When people think about traveling to the past, they do it with this wild sense of self-importance. Like, ‘gosh,
I better not step on that flower or my grandfather will never be born.’ But in the present we mow our lawns
and poison ants and skip parties and miss birthdays all the time…Nobody thinks of now as the future past.
—Kaveh Akbar, Martyr!
1
I was not planning to get an MFA. I was planning to get a beer.
My friend Peter had just told me about a cool writing group at a brewery. Get a beer and bang out a poem? Amazing. 10/10.
2
The writing group is magical and run by David Hicks. It’s in a former garage. When it’s nice outside, the bartenders roll up the garage doors, and you can smell the trees. I won’t pretend I know what kind of trees, but they smell like the late-May afternoon when second grade turns into endless syrupy light and days without homework or regular circadian rhythms. The beer flavors constantly renew, and their names appear on mini chalkboards over the bar. Someone brings snacks. David brings a prompt. Abe Lincoln smiles, in repeated motifs, from wallpaper on an accent wall.
That day, I think the doors were open. For the purposes of this essay, they were, and everything still smelled like possibilities and trees. There was a Tupperware of cookies, freshly baked. In my memory, the cookies are matcha. I have been informed, by the maker of the cookies, that he has never made matcha cookies in his life. I met, for the first time, David. I probably finished my poem. I definitely got my beer. I would, definitely, come back.
It was the next time, or maybe an email just after, when David, who is also the director of the Maslow Family Graduate Program in Creative Writing at Wilkes, said, Do you want an MFA?
3
Robert Browning, David explained, in his most recent writing prompt, had a theory that our lives abound with infinite moments. Most people meet these infinite moments and walk on by because they’re afraid. But sometimes, we do grab one, and they lead to “outrageous fortune.” When Robert Browning met Elizabeth Barrett, that was an infinite moment, grabbed.
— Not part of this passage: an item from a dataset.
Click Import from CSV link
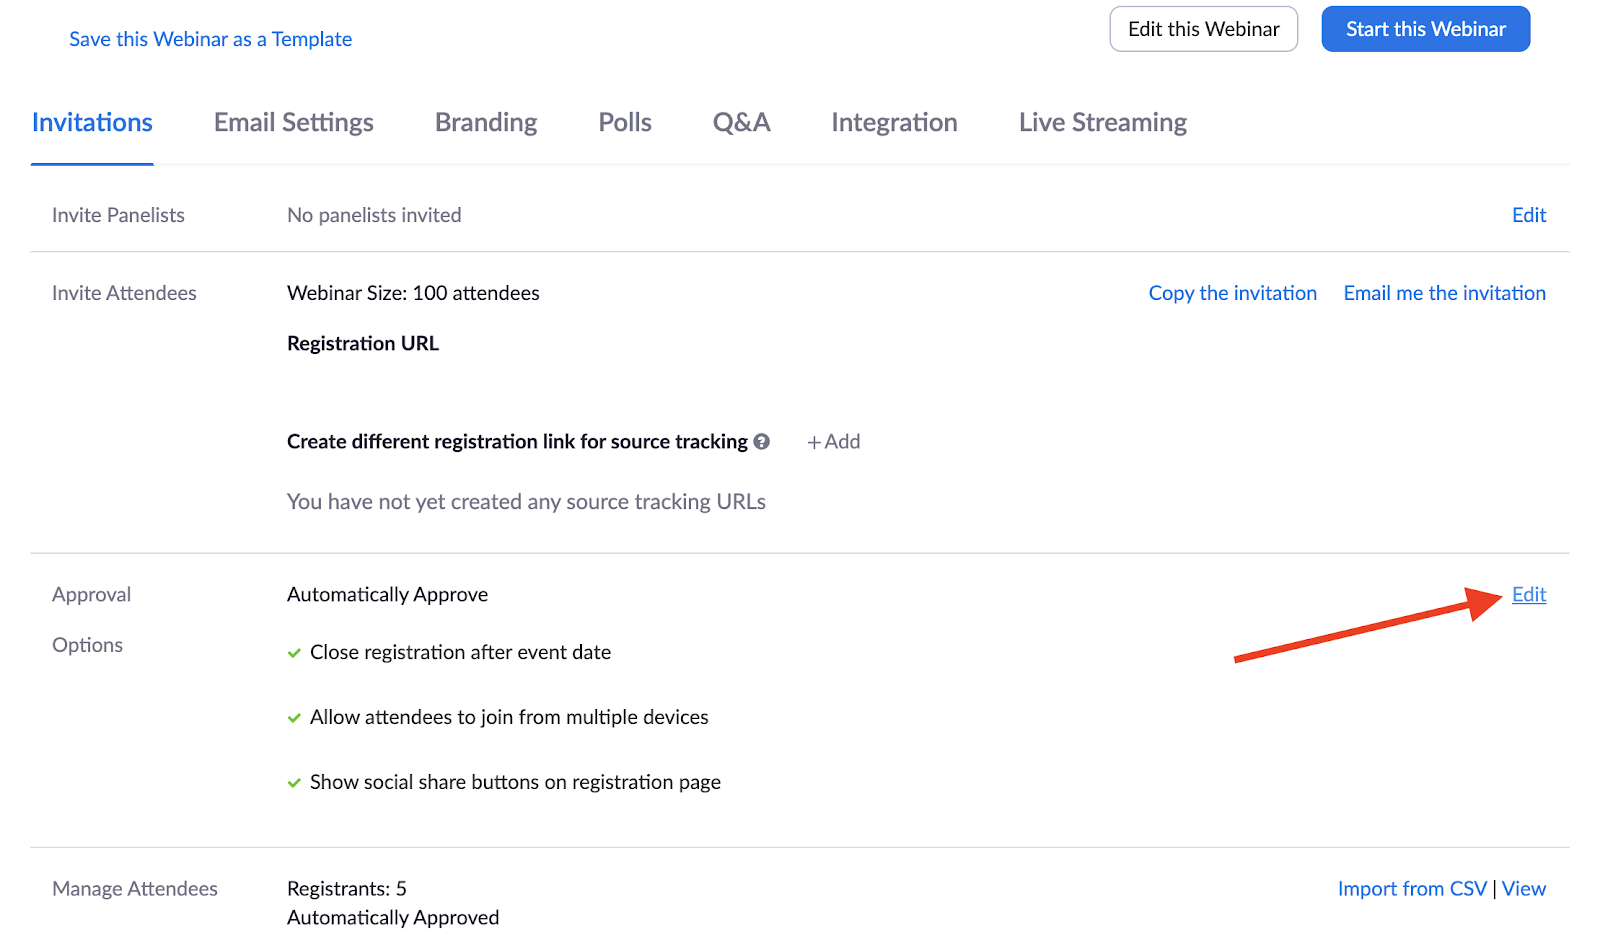Screen dimensions: 1600x939 coord(1412,889)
The Prompt: Put your characters in an infinite moment. Then suspend it. Go to setting. Go to a fantasy. “Suspend the fuck out of that moment and see whether the character will grab it or not.”
4
Did I want an MFA?
No.
I’d tried that, once upon a time, dropped out. I had student loans from my single semester and a general wariness toward the whole MFA thing. Plus, a tiny part of me got an embarrassing amount of joy from listing “MFA-dropout” in my author bio when I published poems in a lit mag that rejected my MFA-finishing friends.
But.
I wanted to write a novel. And I wanted writing friends. Once I had so many writing friends. Now I was spending a lot of time wandering the forest, bouncing poem ideas off trees. I love trees. There is only so much you can talk to trees.
5
This issue of River & South abounds with authors confronting time.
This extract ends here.